Some common factors that are important to consider when in search of a Suboxone doctor include whether they are accepting new patients, their office proximity to the patient’s house, and if their office hours are good for with the individual’s schedule Because of limits on the number of patients a physician can treat, it may be challenging to located a qualified physician in or near Alabama. However, if you work, go to school, or have a family that relies on you, then driving across town for your Suboxone treatment may be difficult. Our directory or helpline can assist you in locating a physician whose location and office hours work well for you and who is currently accepting new patients.
Success Rates of Suboxone Maintenance and Medically Assisted Detox
An addictive substance in itself, there is lots of uncertainty on whether Suboxone truly works to treat opioid addiction. Some addicts have reported great success with Suboxone treatment, whereas others did not. One study reported that 49% of participants abused prescription painkillers at a lowered rate while on Suboxone, but only 8.6% exhibited success once the Suboxone treatment had` ceased. Other studies did not show long term recovery with a less than 10% success rate once treatment stopped, including cases where behavioral therapy was provided alongside Suboxone treatment.
Alternatives to Suboxone Treatment in Alabama
Suboxone is only one of several treatment options for opioid addiction. There are alternative drugs that have previously been used in Alabama for opioid addiction treatment, including methadone and Naltrexone. These medications might be available to you but have different regulations. For instance, only methadone clinics can administer methadone. For individuals who are determined to break free from addiction and who have access to a safe and supportive living situation, these MAT options might work for you.

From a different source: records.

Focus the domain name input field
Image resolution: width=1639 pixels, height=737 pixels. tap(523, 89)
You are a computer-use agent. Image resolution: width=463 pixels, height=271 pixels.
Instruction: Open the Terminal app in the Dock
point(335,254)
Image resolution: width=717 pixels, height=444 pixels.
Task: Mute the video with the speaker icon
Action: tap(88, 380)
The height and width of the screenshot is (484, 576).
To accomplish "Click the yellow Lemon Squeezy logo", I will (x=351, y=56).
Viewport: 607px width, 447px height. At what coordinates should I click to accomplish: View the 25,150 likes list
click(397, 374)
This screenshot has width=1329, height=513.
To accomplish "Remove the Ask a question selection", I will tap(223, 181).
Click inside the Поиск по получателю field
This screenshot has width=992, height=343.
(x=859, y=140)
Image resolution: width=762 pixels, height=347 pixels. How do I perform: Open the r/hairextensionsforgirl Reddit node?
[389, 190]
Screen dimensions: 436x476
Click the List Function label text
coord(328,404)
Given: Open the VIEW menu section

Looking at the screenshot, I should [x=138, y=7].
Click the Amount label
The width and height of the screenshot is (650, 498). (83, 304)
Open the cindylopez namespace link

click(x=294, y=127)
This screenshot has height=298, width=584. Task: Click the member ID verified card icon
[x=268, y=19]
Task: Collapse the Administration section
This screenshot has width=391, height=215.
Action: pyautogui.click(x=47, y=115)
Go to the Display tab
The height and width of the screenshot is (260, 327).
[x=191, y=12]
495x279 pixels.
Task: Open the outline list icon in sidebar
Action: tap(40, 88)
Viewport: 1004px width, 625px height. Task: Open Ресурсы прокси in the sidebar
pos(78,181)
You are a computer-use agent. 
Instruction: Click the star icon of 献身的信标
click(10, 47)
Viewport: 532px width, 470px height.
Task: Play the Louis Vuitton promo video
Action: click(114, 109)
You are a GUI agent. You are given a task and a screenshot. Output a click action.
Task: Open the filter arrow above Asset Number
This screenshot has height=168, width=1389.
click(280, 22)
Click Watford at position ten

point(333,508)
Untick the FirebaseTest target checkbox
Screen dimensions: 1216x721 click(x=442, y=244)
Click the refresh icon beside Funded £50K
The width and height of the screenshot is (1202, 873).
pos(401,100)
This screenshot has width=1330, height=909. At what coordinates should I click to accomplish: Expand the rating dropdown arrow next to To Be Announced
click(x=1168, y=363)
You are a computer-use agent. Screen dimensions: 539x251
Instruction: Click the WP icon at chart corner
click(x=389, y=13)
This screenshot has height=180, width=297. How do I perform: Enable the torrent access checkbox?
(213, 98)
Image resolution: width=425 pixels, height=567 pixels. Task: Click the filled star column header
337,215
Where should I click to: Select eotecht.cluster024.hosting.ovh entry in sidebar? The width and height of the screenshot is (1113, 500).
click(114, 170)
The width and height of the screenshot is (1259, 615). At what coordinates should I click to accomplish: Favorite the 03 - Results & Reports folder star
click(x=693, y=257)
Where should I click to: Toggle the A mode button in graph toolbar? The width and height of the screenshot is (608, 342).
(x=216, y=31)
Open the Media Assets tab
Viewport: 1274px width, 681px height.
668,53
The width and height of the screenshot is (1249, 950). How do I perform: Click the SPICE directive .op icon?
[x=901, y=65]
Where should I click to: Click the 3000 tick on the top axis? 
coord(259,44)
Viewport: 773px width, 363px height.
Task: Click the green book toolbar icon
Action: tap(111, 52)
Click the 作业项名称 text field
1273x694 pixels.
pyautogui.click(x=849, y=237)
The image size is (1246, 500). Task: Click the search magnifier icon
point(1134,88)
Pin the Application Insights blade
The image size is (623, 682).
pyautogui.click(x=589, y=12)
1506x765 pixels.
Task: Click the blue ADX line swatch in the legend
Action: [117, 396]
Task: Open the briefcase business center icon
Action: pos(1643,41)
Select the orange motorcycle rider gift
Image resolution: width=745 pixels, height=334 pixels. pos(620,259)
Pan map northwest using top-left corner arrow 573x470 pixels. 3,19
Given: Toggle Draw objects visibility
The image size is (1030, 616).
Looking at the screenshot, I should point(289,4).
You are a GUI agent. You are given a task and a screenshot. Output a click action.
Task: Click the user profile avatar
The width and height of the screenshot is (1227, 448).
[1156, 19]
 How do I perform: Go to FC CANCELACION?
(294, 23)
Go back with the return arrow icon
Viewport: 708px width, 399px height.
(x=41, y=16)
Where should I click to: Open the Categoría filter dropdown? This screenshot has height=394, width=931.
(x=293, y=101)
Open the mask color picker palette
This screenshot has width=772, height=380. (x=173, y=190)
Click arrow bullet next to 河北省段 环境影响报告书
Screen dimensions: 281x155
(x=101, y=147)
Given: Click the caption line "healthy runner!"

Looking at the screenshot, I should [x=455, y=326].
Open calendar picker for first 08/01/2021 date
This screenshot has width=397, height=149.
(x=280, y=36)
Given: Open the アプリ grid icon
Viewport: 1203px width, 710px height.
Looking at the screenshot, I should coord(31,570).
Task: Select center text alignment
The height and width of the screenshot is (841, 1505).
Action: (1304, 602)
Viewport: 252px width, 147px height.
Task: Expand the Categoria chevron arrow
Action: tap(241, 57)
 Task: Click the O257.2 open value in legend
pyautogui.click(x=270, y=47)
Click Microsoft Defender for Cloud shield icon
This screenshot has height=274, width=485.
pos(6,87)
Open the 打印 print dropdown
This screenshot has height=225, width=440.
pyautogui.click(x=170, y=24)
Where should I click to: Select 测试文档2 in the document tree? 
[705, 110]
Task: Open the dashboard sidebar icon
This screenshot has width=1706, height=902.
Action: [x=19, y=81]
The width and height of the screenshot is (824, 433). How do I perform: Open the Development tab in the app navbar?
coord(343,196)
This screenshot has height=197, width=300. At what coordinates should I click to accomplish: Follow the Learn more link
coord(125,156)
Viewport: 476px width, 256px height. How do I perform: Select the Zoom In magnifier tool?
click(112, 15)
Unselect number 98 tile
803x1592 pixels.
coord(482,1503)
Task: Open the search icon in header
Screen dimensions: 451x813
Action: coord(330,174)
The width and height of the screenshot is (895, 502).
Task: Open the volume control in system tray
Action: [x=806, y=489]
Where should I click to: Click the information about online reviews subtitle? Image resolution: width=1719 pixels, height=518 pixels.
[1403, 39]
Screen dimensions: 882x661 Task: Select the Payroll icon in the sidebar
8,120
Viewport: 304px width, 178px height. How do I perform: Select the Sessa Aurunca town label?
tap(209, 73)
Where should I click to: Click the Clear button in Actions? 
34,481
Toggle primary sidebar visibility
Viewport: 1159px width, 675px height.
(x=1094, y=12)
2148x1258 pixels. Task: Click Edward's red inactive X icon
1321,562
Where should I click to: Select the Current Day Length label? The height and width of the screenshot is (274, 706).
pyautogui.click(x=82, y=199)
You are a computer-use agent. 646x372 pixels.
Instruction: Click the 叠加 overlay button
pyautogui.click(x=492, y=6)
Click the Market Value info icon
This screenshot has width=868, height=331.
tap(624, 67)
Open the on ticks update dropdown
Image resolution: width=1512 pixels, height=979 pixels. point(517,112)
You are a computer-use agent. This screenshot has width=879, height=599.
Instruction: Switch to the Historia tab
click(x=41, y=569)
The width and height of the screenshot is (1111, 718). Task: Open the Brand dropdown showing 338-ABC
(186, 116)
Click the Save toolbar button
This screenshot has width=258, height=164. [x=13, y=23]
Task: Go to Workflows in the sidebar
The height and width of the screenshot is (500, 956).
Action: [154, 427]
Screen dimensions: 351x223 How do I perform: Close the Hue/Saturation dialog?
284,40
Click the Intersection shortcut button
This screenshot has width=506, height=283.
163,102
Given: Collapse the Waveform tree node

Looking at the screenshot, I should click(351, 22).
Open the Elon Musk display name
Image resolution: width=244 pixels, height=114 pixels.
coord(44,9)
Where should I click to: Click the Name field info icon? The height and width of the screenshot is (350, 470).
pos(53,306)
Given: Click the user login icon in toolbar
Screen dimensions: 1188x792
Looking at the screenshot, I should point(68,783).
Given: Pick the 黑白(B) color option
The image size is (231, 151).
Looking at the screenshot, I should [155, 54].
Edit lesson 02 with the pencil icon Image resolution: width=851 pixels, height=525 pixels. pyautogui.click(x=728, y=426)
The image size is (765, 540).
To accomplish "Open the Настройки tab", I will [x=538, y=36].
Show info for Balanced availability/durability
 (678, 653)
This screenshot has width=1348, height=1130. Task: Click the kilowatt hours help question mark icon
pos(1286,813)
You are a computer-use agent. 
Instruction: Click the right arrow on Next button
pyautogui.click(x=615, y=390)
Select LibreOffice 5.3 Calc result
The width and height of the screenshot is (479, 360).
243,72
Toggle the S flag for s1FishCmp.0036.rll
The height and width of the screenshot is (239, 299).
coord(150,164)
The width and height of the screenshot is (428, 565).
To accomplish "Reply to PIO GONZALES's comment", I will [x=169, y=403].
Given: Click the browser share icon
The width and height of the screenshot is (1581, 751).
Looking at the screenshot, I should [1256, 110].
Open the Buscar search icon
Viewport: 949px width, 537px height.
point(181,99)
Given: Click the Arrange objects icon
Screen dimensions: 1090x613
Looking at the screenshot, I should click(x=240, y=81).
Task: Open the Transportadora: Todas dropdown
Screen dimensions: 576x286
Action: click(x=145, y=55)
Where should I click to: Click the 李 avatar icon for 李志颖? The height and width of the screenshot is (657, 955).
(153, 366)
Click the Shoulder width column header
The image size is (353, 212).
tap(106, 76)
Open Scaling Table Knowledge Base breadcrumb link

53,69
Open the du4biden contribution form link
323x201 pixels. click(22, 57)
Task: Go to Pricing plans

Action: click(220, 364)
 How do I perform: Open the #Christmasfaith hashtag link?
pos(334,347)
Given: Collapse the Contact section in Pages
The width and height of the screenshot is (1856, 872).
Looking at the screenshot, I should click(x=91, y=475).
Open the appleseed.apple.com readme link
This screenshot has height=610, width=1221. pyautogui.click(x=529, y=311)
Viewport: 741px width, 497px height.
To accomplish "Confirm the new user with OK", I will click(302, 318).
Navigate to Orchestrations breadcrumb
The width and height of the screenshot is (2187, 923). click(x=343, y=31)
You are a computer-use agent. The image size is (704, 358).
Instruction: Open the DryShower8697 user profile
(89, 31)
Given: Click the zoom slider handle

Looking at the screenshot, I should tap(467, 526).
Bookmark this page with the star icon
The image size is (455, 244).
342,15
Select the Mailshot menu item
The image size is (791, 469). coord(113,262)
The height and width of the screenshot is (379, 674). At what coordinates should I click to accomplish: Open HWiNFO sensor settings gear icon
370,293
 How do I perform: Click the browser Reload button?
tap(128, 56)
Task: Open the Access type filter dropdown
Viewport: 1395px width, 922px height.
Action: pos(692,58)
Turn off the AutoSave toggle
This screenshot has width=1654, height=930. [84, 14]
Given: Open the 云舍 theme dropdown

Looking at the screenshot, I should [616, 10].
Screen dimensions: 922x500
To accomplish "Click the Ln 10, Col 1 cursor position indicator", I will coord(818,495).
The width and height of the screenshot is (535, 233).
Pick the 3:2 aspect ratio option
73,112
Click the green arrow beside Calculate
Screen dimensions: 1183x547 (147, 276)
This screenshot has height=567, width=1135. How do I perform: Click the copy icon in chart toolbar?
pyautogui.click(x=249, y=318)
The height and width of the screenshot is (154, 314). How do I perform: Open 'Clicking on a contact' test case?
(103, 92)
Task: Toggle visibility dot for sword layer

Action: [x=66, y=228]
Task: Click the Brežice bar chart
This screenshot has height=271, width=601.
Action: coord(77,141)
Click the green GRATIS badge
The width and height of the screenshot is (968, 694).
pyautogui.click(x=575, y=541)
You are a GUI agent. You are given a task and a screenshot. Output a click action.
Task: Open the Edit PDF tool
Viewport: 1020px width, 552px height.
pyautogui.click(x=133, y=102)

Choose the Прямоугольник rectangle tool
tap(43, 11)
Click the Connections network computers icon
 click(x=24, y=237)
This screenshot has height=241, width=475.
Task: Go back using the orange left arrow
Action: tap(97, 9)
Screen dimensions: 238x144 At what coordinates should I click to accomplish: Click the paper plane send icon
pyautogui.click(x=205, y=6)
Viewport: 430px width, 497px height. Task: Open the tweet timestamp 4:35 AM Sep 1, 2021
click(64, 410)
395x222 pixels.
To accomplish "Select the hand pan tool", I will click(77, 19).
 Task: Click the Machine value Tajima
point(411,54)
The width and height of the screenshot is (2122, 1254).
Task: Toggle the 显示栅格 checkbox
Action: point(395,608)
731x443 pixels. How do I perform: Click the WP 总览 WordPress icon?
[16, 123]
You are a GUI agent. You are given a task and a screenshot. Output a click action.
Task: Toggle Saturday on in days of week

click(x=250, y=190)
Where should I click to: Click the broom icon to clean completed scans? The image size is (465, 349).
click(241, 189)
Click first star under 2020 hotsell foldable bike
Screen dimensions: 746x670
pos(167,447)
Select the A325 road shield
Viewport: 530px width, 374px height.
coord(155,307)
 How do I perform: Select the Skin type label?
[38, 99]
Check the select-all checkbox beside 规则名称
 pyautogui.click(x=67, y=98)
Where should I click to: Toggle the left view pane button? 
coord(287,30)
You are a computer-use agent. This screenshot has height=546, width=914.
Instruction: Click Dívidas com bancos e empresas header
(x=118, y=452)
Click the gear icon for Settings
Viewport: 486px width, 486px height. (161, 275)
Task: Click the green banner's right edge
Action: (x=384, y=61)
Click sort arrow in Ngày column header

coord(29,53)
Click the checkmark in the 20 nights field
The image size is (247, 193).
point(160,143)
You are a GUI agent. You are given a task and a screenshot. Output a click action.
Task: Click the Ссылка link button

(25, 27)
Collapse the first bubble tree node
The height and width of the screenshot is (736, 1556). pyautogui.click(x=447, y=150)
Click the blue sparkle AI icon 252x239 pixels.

There are contraindications for the use of Suboxone for opioid addiction treatment. These include, but are not limited to:
- Recent suicidal thoughts
- Untreated mental health disorder
- alcohol use disorder
- Previous adverse reaction to Suboxone
- Drug interactions with other medications
- Previous abuse of methadone or Suboxone
People who may not be able to receive Suboxone treatment, abstinence may be the only alternative option. People who plan to go through a clean-slate withdrawal can expect intense flu-like withdrawal symptoms and intense cravings. It is highly advised to reach out to a Alabama opioid detox facility that can provide continuous care and monitoring.